- EXERCISE AIM
Pull out every line in the rows below that contains the string "Instruction", matching case exactly.

(Rows from a data source)
[BEGIN]

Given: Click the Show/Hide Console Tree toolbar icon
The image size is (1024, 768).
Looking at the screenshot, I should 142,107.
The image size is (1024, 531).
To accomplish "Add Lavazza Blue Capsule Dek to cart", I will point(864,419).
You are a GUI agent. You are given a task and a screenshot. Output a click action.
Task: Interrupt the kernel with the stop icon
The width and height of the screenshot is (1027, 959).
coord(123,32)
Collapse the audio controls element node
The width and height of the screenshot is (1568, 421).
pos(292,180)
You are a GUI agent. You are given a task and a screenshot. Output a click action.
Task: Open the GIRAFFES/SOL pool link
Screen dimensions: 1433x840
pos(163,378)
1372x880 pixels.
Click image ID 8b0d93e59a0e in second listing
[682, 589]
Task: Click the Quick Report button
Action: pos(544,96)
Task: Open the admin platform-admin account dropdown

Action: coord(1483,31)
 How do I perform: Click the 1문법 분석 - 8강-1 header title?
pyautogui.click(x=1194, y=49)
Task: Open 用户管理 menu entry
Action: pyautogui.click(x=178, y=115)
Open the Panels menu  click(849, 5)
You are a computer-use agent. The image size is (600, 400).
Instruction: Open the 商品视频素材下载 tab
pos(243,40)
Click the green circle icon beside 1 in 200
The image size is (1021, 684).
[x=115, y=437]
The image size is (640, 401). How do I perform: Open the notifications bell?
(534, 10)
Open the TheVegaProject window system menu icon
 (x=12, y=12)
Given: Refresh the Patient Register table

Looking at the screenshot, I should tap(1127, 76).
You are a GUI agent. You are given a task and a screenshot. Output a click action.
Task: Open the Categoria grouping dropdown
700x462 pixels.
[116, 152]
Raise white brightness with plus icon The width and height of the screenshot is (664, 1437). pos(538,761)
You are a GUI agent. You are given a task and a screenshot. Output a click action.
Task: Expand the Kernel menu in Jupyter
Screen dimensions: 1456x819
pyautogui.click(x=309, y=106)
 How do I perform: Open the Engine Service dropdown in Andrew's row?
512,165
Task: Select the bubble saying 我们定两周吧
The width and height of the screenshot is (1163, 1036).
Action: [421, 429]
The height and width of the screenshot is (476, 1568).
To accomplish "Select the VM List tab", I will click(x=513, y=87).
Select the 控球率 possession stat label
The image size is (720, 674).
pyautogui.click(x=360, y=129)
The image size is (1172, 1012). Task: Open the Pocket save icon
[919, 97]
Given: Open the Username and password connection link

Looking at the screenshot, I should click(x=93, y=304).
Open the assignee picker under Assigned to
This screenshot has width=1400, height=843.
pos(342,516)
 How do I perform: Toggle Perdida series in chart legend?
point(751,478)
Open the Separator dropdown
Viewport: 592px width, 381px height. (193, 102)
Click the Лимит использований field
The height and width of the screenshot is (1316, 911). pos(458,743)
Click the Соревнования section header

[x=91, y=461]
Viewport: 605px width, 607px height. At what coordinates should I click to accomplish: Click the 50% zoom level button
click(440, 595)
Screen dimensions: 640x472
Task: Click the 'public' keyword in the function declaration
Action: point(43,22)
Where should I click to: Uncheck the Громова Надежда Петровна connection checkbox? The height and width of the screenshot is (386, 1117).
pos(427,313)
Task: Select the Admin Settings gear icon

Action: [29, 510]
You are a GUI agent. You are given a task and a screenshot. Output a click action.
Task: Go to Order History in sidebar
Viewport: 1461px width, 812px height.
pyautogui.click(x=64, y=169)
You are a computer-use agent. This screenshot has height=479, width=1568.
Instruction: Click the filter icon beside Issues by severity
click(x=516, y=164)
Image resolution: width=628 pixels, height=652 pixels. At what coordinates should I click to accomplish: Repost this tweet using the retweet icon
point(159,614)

[END]

- FINISHED TASK
Instruction: Open the 商品视频素材下载 tab
Instruction: Click the filter icon beside Issues by severity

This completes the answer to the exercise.